Sigur Rós'u bir kenara bırakırsak -ki eskiden olsa bir kenara bırakmak bir yana, başımın üstünden indirmez, onlarla başladığım cümlelerimi onlarla tamamlar, koca bir blog postunu o şekilde sonlandırırdım ama- hiçbir şeyle ilgilemediğim, sadece işe güce daldığım, en büyük derdimin kendime zaman ayırıp iki dolaşıp, bir iki bir şeyler okumak olduğu, salt kendim için bir şeyler yaptığım, bir şeylere üzülmek ve kafamı onların anlamlarını bulmaya yorduğum dönemleri geride bırakıp, "madem şu boktan ve had safhada sıkıldığım dünyada yaşayacağız, o zaman yaşayalım" dediğim bir yerdeyim. Önümdeki tabağı seyredip, çatalla yiyeceklerle oynayıp düşünmüyorum artık; yiyorum.
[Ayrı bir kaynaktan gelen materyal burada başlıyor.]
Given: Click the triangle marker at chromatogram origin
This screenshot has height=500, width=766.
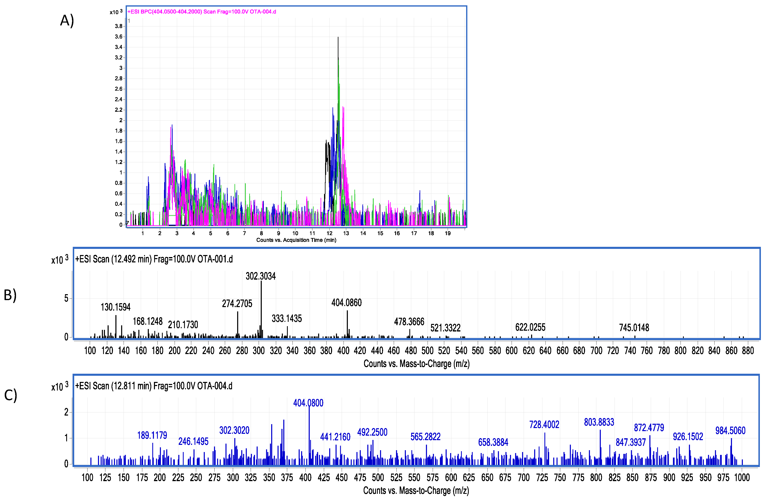Looking at the screenshot, I should point(127,223).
Mesela eskiden kendimle ilgili farkındalıklarımı bir fotoğrafı gördükten, bir şarkıyı dinledikten, bir albümü bitirdikten veya bir sohbetten sonra fark ederdim. Fark ettiklerim üzerine de sesli düşünüp, düşündüklerimi buraya yazardım. Şimdi fark etmekten değil de, birilerinde veya bir şeylerde kendimi bulmaklardan geçmiş bir haldeyim. Fark etmekten hiçbir zaman bıkmayacağım ama farkındalık peşinde koşma dönemlerimde buralarda sıklıkla andığım, ben tanışırken burayı takip edenlerle de paylaşayım dediğim her şeyden ve dahi bu eylemden sıkıldım.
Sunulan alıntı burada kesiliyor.